What does MS fatigue do?  Well, I can sleep 20 hours a day for half or more of each month. Those days don't come in one predictable chunk.  I may sleep 20 hours a day for three days and then sleep 8 or 10, and then 20 for a week, and then 8 to 10, but it works out to about half the month.

 

People hear this and say, oh, what I wouldn't give to sleep like that!  No, you would not!  I am 56 and sleeping my life away.  I would happily trade my life for yours.  Give me your job, your sense of being useful, your sense of purpose, and your freedom to earn as much as you want, and you can have my fatigue.

 

And what's new other than upcoming surgery?  Well, let's see. I won't use his name, but let me tell you about a prima donna.  I called a doctor at the beginning of December when I got my surgery date, and asked for a pre-surgery exam and consult.  I was told if I wanted an appointment with him, I should have called in October.  I pointed out that I don't think anyone gets two months' notice of surgery and it is typical for doctors to make allowances in their schedules for just this type of exam.

 

She told me that he doesn't make allowances and so what I needed to do was cancel the surgery and make an appointment with him in February and then he would see me in the pre-op exam and consultation mode and then surgery could be scheduled. I pointed out that the hospital, the anesthesiologist, a home health agency, my self help assistant and numerous other players in this situation would all have to be canceled to accommodate this single doctor, and that the pain level would simply be mounting during those two months, and everything damaged in there would be getting more damaged.

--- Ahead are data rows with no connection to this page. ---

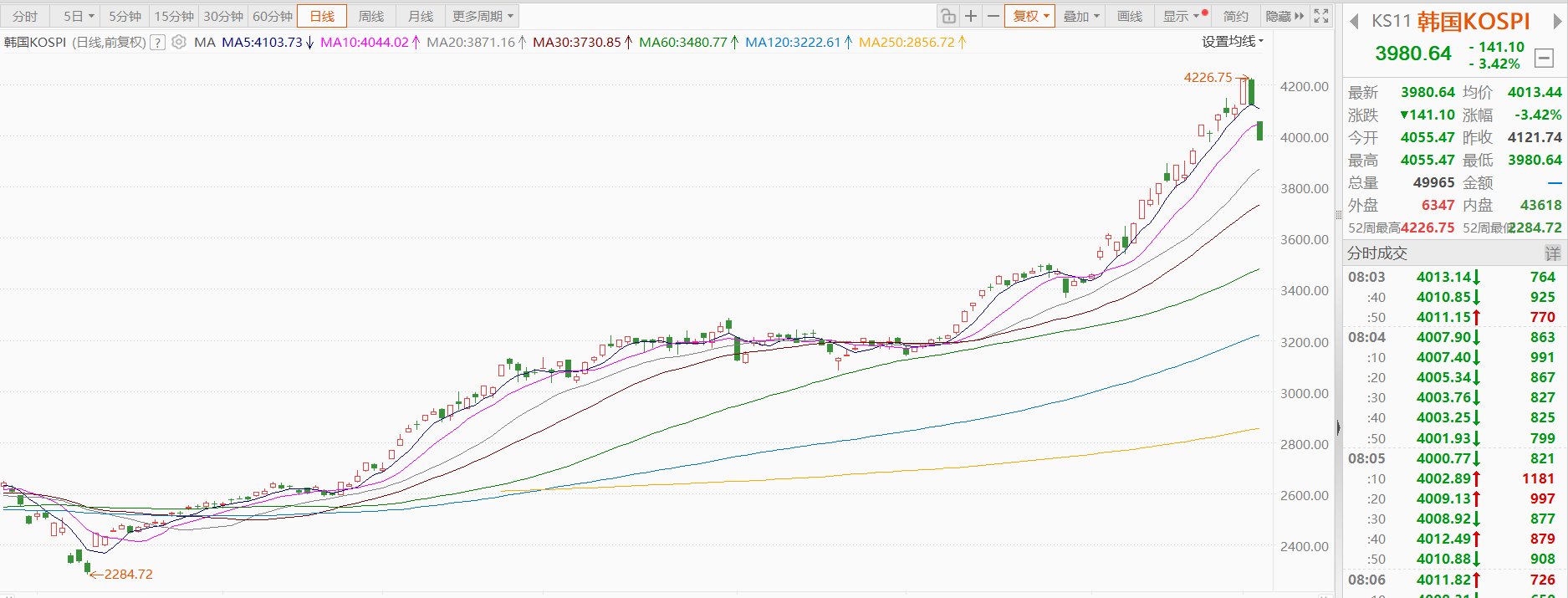Zoom in the chart with plus icon

click(970, 16)
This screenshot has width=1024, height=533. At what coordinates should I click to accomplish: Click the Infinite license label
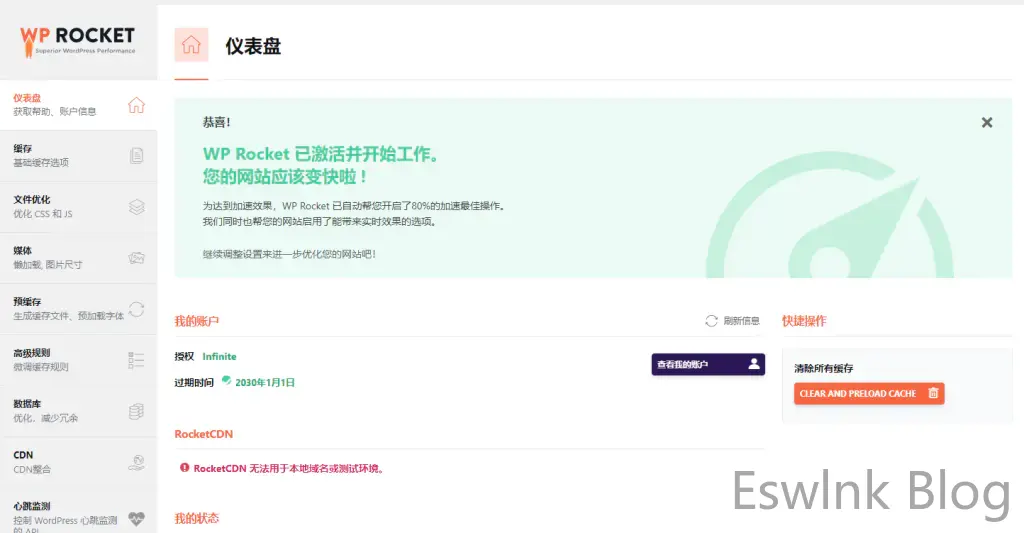click(219, 356)
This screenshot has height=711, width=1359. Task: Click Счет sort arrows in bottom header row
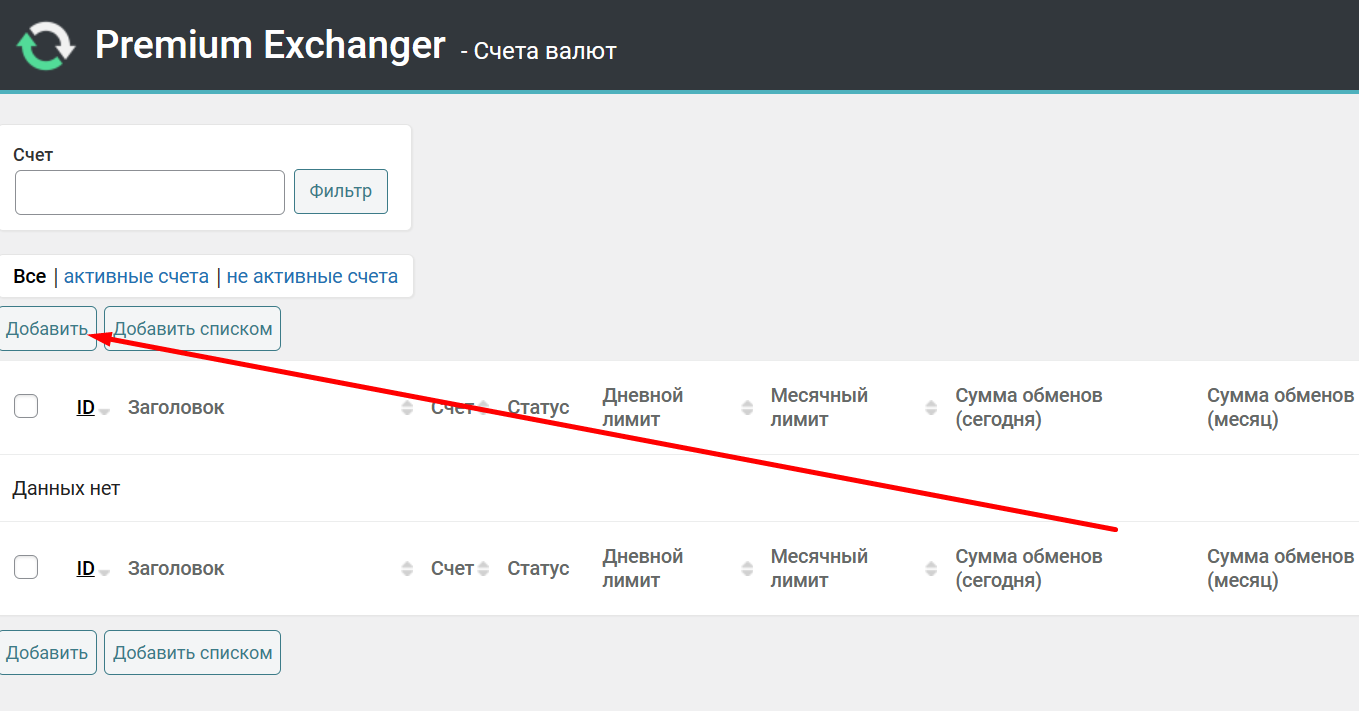(483, 569)
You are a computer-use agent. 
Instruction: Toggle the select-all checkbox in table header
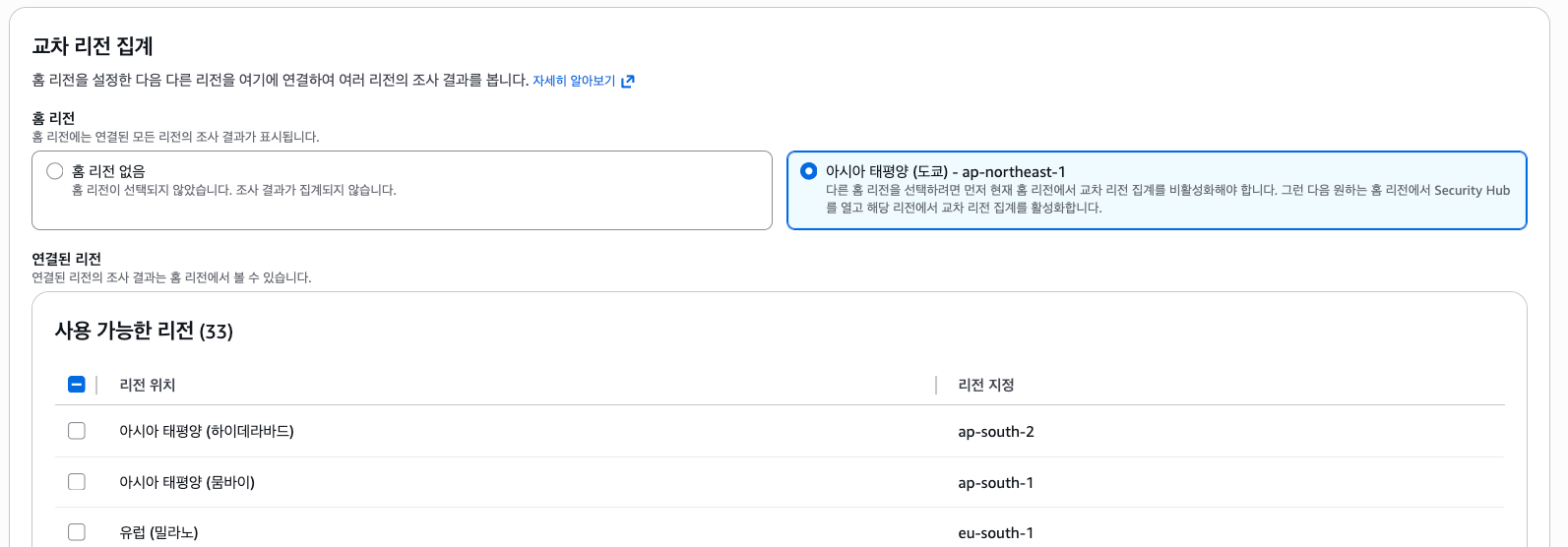click(77, 385)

She said that was irrelevant.  If I wanted him involved, I would cancel now and reschedule when he told me to.

 

I had called my GP and talked to her practice manager and said that I had surgery scheduled for the 18th and she said, can you come in at 10 on the 6th?  Easy, yes?  So I went in to see my GP and unlike me, I went ballistic about the prima donna.  She asked exactly what his role would be in the surgery and I explained that he needed to tell the anesthesiologist the particulars of my central sleep apnea.  She nodded and pulled out the paperwork pertaining to that.  She made some notes from it, looked up, smiled, and said, "I'll just include that in my history and physical so they'll have all they need right at hand."

 

I guess there are doctors who respect their patients, and then there are doctors who don't.  And the one who wants two months of advance notice and who expects that I will simply shut down all the processes already in place regarding surgery, will not be my doctor in the future.  If there is no alternative close at hand, my self help assistant is certainly capable of driving longer distances.

 

And on that note, I'm off to write an open letter to Stephen King.  I wish you all the nicest of holidays this year, no matter which ones you celebrate.